------ Extrait de l'article

Un retour de l’opposition au gouvernement risquerait-il de compromettre l’établissement du tribunal ?
L'article de Tilda ABOU RIZK
Il y a fort à parier qu’avec un accord sur le gouvernement et le retour des ministres chiites au cabinet, qu’ils aient ou non la minorité de blocage avec leurs alliés, l’opposition contestera en premier la légalité des résolutions du gouvernement Siniora, dont bien entendu celles qui se rapportent à l’établissement du Tribunal spécial pour le Liban (TSL) qui doit juger les assassins de l’ancien Premier ministre, Rafic Hariri, et de 22 autres personnes tuées dans l’attentat du 14 février 2005. Pour la majorité, il est incontestable que la crise politique et ses ramifications ultérieures s’articulent autour de l’affaire du tribunal. Le député Samir Frangié a même lié les derniers événements sanglants au Liban à l’affaire du tribunal et n’a pas hésité à en attribuer la responsabilité à Damas. « Lorsque la Syrie a senti que la date de mise en place du tribunal approchait, elle a mis tout son poids dans la balance pour ébranler davantage la scène locale en poussant ses alliés à amplifier leur mouvement de protestation, dans l’espoir de faire chuter le gouvernement Siniora », a-t-il récemment déclaré sur le plateau d’une télévision locale. De la sorte, le vide institutionnel aurait été total et l’ONU n’aurait plus eu d’interlocuteur au Liban pour poursuivre le processus d’établissement du TSL, cette épée de Damoclès brandie au-dessus de Damas.

------------

> _Consigne_
D'après les propos de Samir Frangié rapportés dans l'article, pourquoi la Syrie aurait-elle poussé ses alliés à amplifier leur mouvement de protestation ? Répondez en une à trois phrases. Les items proviennent d'une autre source que l'article.

------ Items fournis

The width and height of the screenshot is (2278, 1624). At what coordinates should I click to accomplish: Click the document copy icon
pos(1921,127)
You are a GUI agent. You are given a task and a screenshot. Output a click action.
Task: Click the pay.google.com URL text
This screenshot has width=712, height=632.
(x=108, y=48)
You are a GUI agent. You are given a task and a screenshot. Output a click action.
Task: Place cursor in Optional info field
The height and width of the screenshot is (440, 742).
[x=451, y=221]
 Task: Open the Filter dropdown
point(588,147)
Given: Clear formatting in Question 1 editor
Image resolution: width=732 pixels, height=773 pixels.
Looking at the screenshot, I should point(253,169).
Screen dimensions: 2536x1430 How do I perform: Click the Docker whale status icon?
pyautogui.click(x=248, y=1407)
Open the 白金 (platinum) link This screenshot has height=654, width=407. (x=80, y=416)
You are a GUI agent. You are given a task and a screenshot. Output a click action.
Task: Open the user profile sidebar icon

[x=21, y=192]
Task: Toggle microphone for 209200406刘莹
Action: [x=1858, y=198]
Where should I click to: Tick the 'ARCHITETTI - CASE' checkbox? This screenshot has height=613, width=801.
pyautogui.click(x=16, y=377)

------------

> _Réponse rédigée_
Selon lui, la Syrie a agi ainsi lorsqu'elle a senti que la date de mise en place du tribunal approchait, dans l'espoir de faire chuter le gouvernement Siniora. L'article précise que le vide institutionnel aurait alors été total et que l'ONU n'aurait plus eu d'interlocuteur au Liban pour poursuivre l'établissement du TSL.